--- BEGIN Given records ---
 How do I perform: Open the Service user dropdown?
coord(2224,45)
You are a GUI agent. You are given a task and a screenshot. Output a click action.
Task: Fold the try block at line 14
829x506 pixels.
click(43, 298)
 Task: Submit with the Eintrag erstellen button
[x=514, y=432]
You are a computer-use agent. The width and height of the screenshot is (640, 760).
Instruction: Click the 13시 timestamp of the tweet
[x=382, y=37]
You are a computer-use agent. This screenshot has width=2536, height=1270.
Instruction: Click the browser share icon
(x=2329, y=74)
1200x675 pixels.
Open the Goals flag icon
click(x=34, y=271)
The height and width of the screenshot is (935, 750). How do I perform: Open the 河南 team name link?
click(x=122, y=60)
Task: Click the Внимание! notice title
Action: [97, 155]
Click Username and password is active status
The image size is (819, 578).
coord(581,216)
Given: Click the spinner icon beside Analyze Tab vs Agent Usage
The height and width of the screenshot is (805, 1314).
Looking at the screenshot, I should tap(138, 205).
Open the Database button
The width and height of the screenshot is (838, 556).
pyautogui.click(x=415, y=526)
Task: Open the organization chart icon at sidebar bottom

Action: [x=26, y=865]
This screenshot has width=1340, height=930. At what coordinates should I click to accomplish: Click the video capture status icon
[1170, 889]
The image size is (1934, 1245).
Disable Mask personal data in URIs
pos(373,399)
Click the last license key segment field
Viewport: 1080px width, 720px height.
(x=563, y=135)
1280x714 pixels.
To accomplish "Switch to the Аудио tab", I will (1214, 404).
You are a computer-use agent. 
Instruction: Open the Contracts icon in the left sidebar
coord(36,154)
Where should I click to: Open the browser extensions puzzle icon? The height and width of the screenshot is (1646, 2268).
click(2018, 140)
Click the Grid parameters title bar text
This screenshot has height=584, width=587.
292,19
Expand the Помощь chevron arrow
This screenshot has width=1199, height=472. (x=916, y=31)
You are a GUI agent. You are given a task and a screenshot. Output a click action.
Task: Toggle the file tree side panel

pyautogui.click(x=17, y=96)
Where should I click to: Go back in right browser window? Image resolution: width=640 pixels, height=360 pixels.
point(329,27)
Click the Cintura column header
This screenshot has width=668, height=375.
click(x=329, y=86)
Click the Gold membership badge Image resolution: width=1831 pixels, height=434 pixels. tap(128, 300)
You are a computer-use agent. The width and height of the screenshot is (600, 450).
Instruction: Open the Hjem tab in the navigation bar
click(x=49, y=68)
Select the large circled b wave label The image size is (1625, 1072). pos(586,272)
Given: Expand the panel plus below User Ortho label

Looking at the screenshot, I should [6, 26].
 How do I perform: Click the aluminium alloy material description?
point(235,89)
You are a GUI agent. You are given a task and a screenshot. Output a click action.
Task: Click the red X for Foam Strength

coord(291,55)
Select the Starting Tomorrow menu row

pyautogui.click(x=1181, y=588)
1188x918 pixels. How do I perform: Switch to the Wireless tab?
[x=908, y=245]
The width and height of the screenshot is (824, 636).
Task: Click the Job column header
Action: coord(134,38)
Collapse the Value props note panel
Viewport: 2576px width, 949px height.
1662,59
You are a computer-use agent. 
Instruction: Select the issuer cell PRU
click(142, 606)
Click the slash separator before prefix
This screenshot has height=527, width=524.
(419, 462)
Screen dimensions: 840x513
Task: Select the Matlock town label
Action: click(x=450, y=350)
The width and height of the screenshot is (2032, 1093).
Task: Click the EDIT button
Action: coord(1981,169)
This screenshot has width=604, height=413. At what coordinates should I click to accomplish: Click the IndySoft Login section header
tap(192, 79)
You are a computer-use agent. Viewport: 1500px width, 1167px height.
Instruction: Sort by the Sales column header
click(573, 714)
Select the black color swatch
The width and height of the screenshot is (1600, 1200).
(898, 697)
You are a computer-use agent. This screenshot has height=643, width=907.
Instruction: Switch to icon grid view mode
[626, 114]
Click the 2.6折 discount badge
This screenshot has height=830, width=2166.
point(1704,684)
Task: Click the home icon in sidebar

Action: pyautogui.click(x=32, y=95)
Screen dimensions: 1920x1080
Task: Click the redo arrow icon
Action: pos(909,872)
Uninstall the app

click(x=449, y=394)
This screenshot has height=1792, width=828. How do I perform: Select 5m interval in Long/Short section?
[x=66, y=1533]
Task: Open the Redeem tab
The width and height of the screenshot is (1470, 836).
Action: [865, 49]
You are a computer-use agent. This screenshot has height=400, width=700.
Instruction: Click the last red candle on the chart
--- END Given records ---
**Exercise goal**
Update the data above by replacing every "computer-use agent" with "desktop automation agent" and leaving everything else unchanged.

**Problem solution**
 How do I perform: Open the Service user dropdown?
coord(2224,45)
You are a GUI agent. You are given a task and a screenshot. Output a click action.
Task: Fold the try block at line 14
829x506 pixels.
click(43, 298)
 Task: Submit with the Eintrag erstellen button
[x=514, y=432]
You are a desktop automation agent. The width and height of the screenshot is (640, 760).
Instruction: Click the 13시 timestamp of the tweet
[x=382, y=37]
You are a desktop automation agent. This screenshot has width=2536, height=1270.
Instruction: Click the browser share icon
(x=2329, y=74)
1200x675 pixels.
Open the Goals flag icon
click(x=34, y=271)
The height and width of the screenshot is (935, 750). How do I perform: Open the 河南 team name link?
click(x=122, y=60)
Task: Click the Внимание! notice title
Action: [97, 155]
Click Username and password is active status
The image size is (819, 578).
coord(581,216)
Given: Click the spinner icon beside Analyze Tab vs Agent Usage
The height and width of the screenshot is (805, 1314).
Looking at the screenshot, I should tap(138, 205).
Open the Database button
The width and height of the screenshot is (838, 556).
pyautogui.click(x=415, y=526)
Task: Open the organization chart icon at sidebar bottom

Action: [x=26, y=865]
This screenshot has width=1340, height=930. At what coordinates should I click to accomplish: Click the video capture status icon
[1170, 889]
The image size is (1934, 1245).
Disable Mask personal data in URIs
pos(373,399)
Click the last license key segment field
Viewport: 1080px width, 720px height.
(x=563, y=135)
1280x714 pixels.
To accomplish "Switch to the Аудио tab", I will (1214, 404).
You are a desktop automation agent. 
Instruction: Open the Contracts icon in the left sidebar
coord(36,154)
Where should I click to: Open the browser extensions puzzle icon? The height and width of the screenshot is (1646, 2268).
click(2018, 140)
Click the Grid parameters title bar text
This screenshot has height=584, width=587.
292,19
Expand the Помощь chevron arrow
This screenshot has width=1199, height=472. (x=916, y=31)
You are a GUI agent. You are given a task and a screenshot. Output a click action.
Task: Toggle the file tree side panel

pyautogui.click(x=17, y=96)
Where should I click to: Go back in right browser window? Image resolution: width=640 pixels, height=360 pixels.
point(329,27)
Click the Cintura column header
This screenshot has width=668, height=375.
click(x=329, y=86)
Click the Gold membership badge Image resolution: width=1831 pixels, height=434 pixels. tap(128, 300)
You are a desktop automation agent. The width and height of the screenshot is (600, 450).
Instruction: Open the Hjem tab in the navigation bar
click(x=49, y=68)
Select the large circled b wave label The image size is (1625, 1072). pos(586,272)
Given: Expand the panel plus below User Ortho label

Looking at the screenshot, I should [6, 26].
 How do I perform: Click the aluminium alloy material description?
point(235,89)
You are a GUI agent. You are given a task and a screenshot. Output a click action.
Task: Click the red X for Foam Strength

coord(291,55)
Select the Starting Tomorrow menu row

pyautogui.click(x=1181, y=588)
1188x918 pixels. How do I perform: Switch to the Wireless tab?
[x=908, y=245]
The width and height of the screenshot is (824, 636).
Task: Click the Job column header
Action: coord(134,38)
Collapse the Value props note panel
Viewport: 2576px width, 949px height.
1662,59
You are a desktop automation agent. 
Instruction: Select the issuer cell PRU
click(142, 606)
Click the slash separator before prefix
This screenshot has height=527, width=524.
(419, 462)
Screen dimensions: 840x513
Task: Select the Matlock town label
Action: click(x=450, y=350)
The width and height of the screenshot is (2032, 1093).
Task: Click the EDIT button
Action: coord(1981,169)
This screenshot has width=604, height=413. At what coordinates should I click to accomplish: Click the IndySoft Login section header
tap(192, 79)
You are a desktop automation agent. Viewport: 1500px width, 1167px height.
Instruction: Sort by the Sales column header
click(573, 714)
Select the black color swatch
The width and height of the screenshot is (1600, 1200).
(898, 697)
You are a desktop automation agent. This screenshot has height=643, width=907.
Instruction: Switch to icon grid view mode
[626, 114]
Click the 2.6折 discount badge
This screenshot has height=830, width=2166.
point(1704,684)
Task: Click the home icon in sidebar

Action: pyautogui.click(x=32, y=95)
Screen dimensions: 1920x1080
Task: Click the redo arrow icon
Action: pos(909,872)
Uninstall the app

click(x=449, y=394)
This screenshot has height=1792, width=828. How do I perform: Select 5m interval in Long/Short section?
[x=66, y=1533]
Task: Open the Redeem tab
The width and height of the screenshot is (1470, 836).
Action: [865, 49]
You are a desktop automation agent. This screenshot has height=400, width=700.
Instruction: Click the last red candle on the chart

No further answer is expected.